Aku mengangkat tanganku untuk menyibak poni lembayung yang menutupi wajah sebelah kiri, lalu mengamati lekuk wajah dalam-dalam. Rahangnya kuat dan keras. Tubuhnya pun kelihatan berisi. Lalu, ada juga tatapan tajam dengan iris jelah yang menawan.

Namun mata kirinya tak berfungsi.

Kuusap lembut mata kiri yang terpejam rapat dan sepertinya tak akan bisa terbuka lagi. Ada bekas luka memanjang hingga bawah kelopak. Kelihatannya seperti bekas sayat pedang.

"Tsukuyo-san." Tsukuyo—perawat yang bertugas merehabilitasiku—menoleh. Ia meletakkan baki di atas meja untuk mendengar kelanjutan kalimatku. "Orang ini… siapa nama orang ini…?"

Hening datang dari arah Tsukuyo. Ketika aku memandangnya lagi, wanita itu sudah menunduk. Seolah sedang menyesali sesuatu. Udara di sekitar kami jadi berat, dan aku bertanya-tanya apakah aku sudah melontarkan pertanyaan yang salah.

Tapi Tsukuyo mengangkat wajahnya dan menyunggingkan senyum iba, "Namanya Takasugi Shinsuke."

"…Souka."

Aku menyentuh mata kiri lagi. Shinsuke… Takasugi Shinsuke. Nama yang elok. Benar-benar cocok untuk pemilik persona yang gagah seperti dia.

"Shinsuke-san itu, sangat rupawan, ya."

Lagi-lagi Tsukuyo tak menjawab. Tanpa menoleh pun aku sudah tahu pasti ada kesedihan yang bergelut di matanya. Dari presensi Tsukuyo sendiri itu pun sudah terasa.

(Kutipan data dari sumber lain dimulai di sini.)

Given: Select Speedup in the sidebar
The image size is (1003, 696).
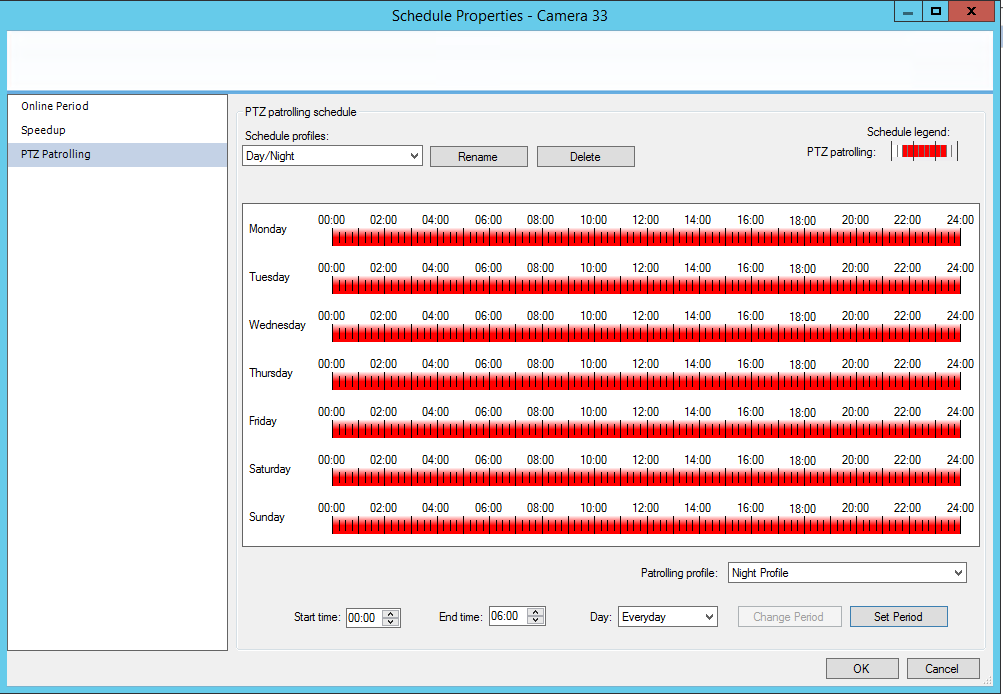Looking at the screenshot, I should (43, 130).
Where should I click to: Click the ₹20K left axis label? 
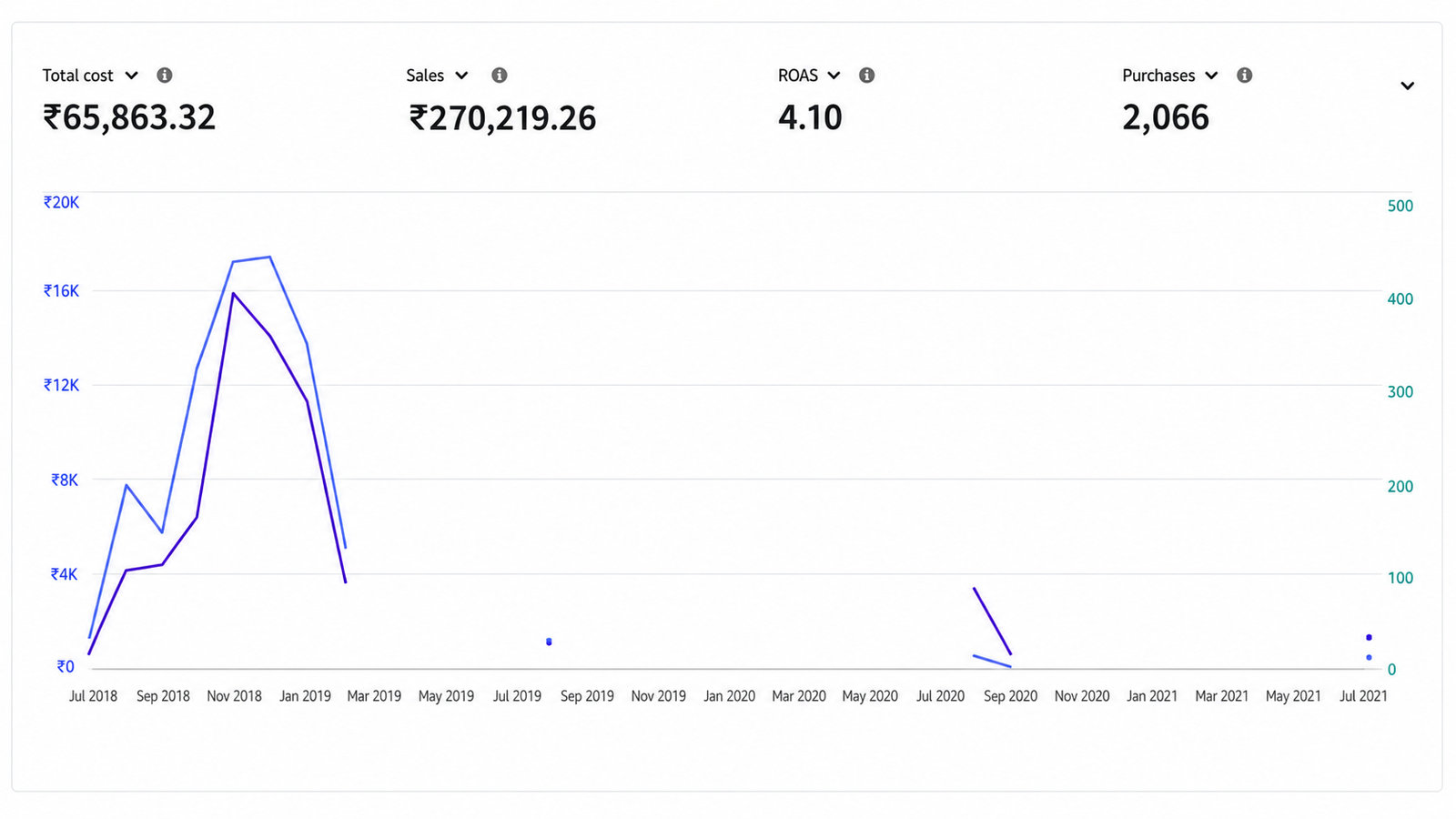click(x=62, y=202)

Ada perasaan familiar setiap kali aku menatap wajah Shinsuke. Seperti sesuatu yang terlewatkan, namun begitu menenangkan, dan di saat yang bersamaan juga perih. Dadaku sesak setiap kali perasaan itu muncul. Meski demikian, acapkali aku memikirkannya.

"Apa Shinsuke-san ini adalah veteran perang? Ada bekas luka sayat di matanya."

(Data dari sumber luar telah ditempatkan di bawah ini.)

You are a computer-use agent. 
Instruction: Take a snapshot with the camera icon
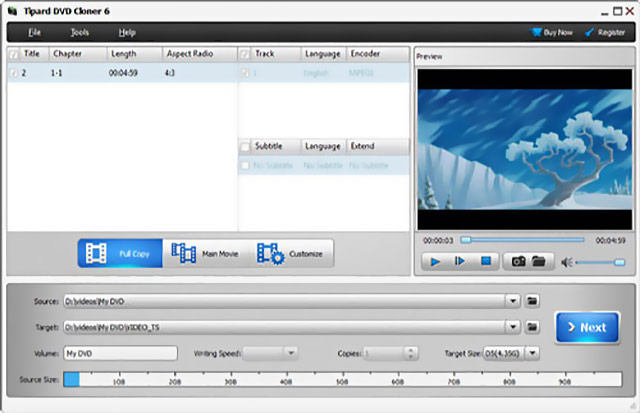(x=518, y=261)
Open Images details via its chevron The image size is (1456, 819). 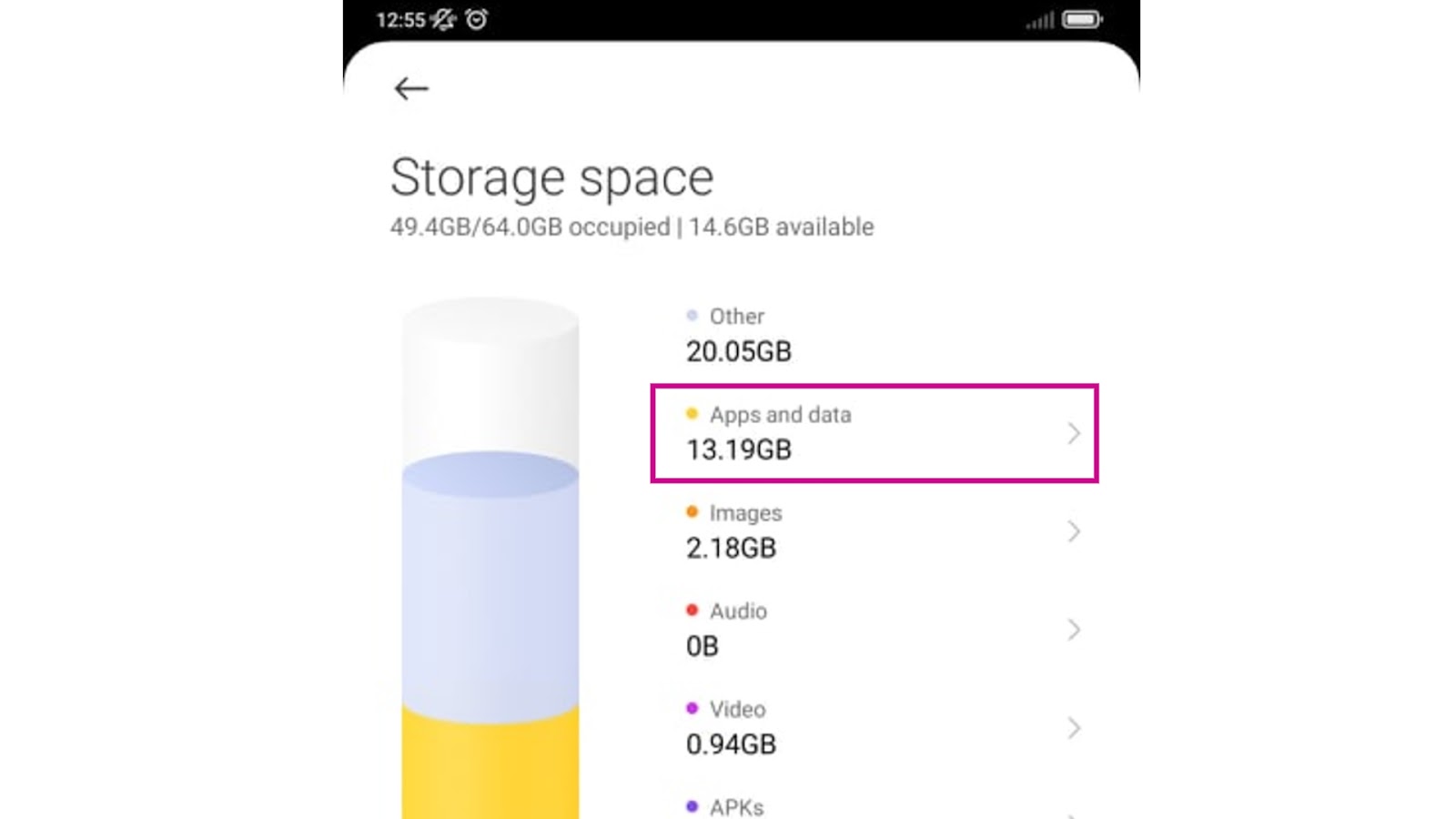tap(1074, 531)

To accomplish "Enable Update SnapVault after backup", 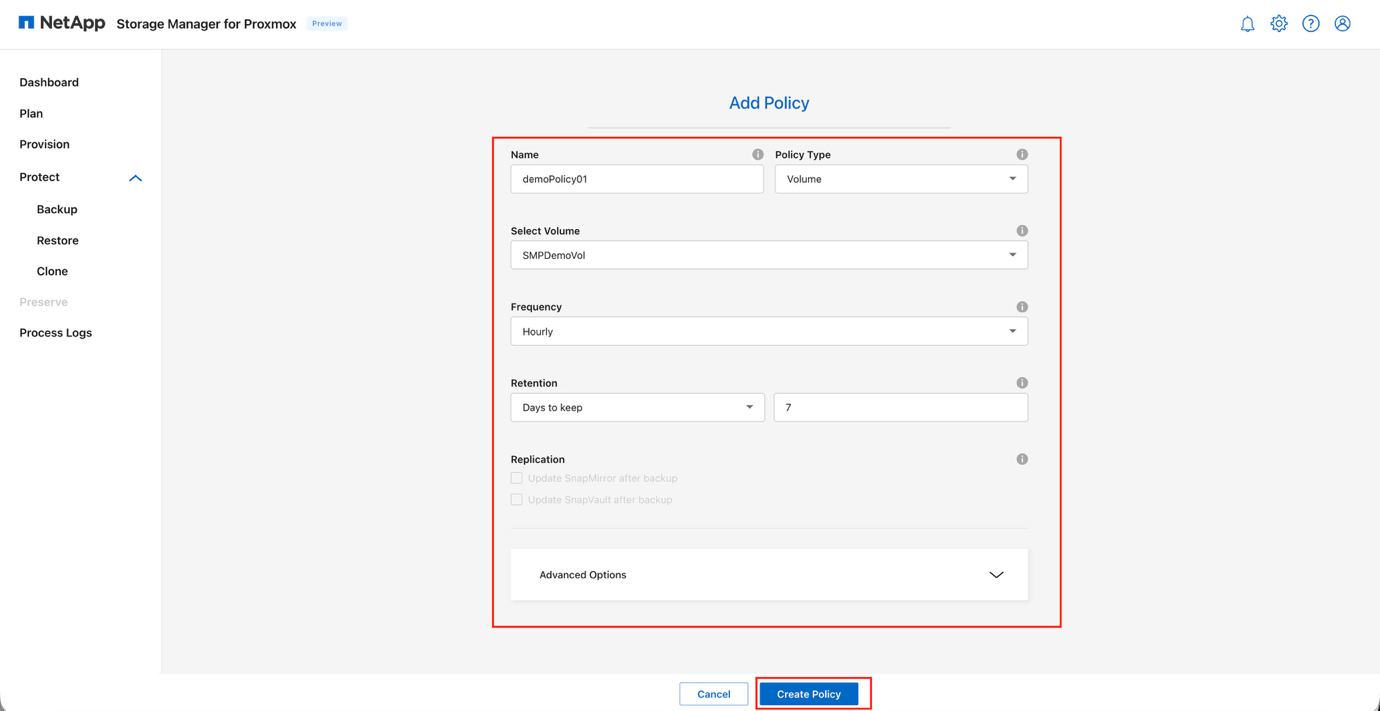I will click(x=517, y=499).
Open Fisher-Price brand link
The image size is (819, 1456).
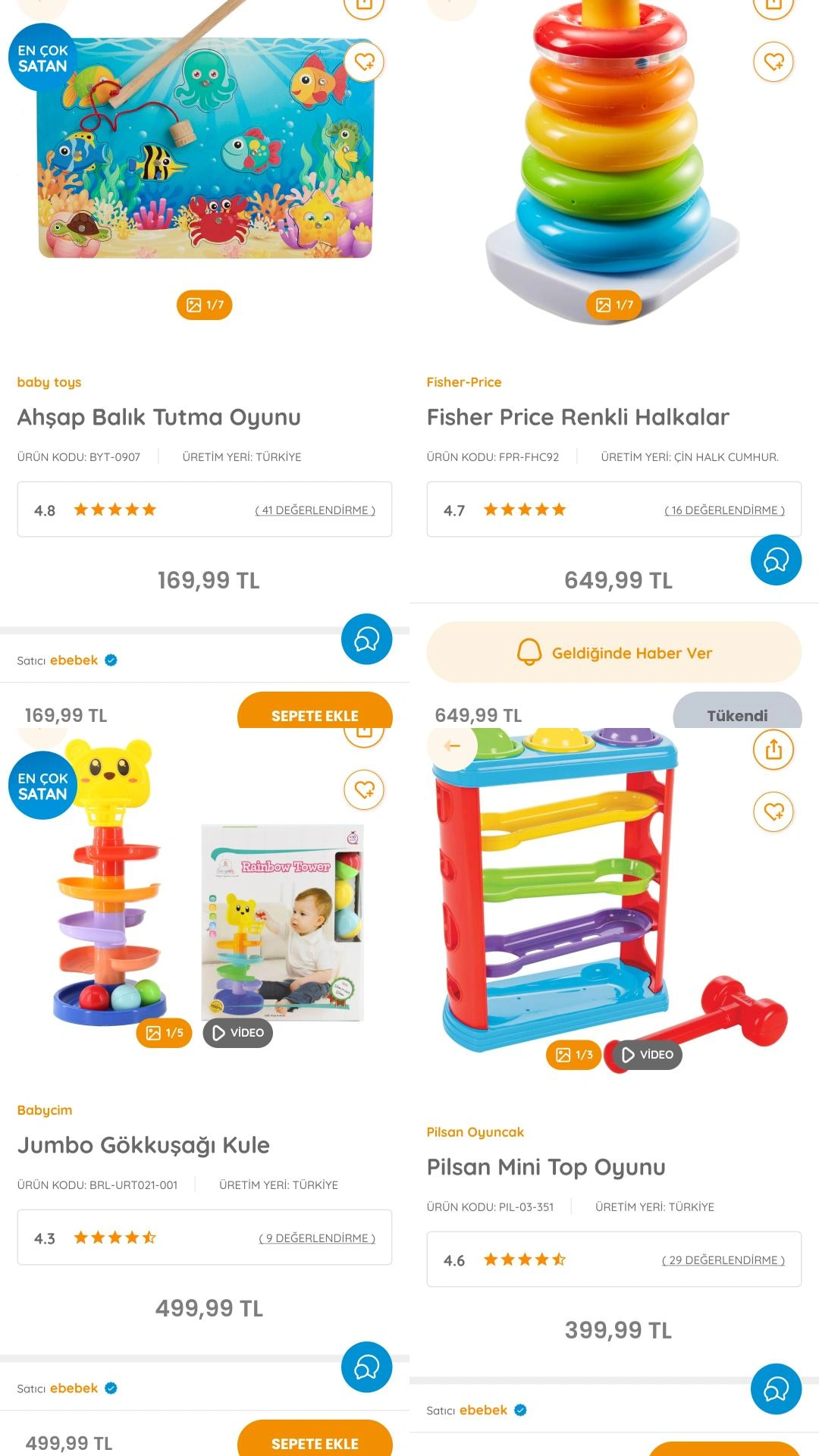tap(464, 382)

"Shinpachi-kun," ucap Tsukuyo dengan lirih. "Sudah cukup. Kau harus minum obat dan beristirahat. Kau belum boleh bergerak terlalu banyak, Shinpachi-kun."

.

.

.

.

.

.

.

Ia adalah seorang raja, itu sudah pasti. Ia adalah raja, dan karena ia adalah raja, maka tak seorang pun berhak menentangnya.

Wanita itu sudah mati, dan sang pujaan hati kini ada di rengkuhannya. Ia berdiri dengan angkuh. Tak punya perasaan, tak punya hati. Membuat tuduhan dan dokumentasi palsu agar istrinya—mantan istrinya—dihukum mati.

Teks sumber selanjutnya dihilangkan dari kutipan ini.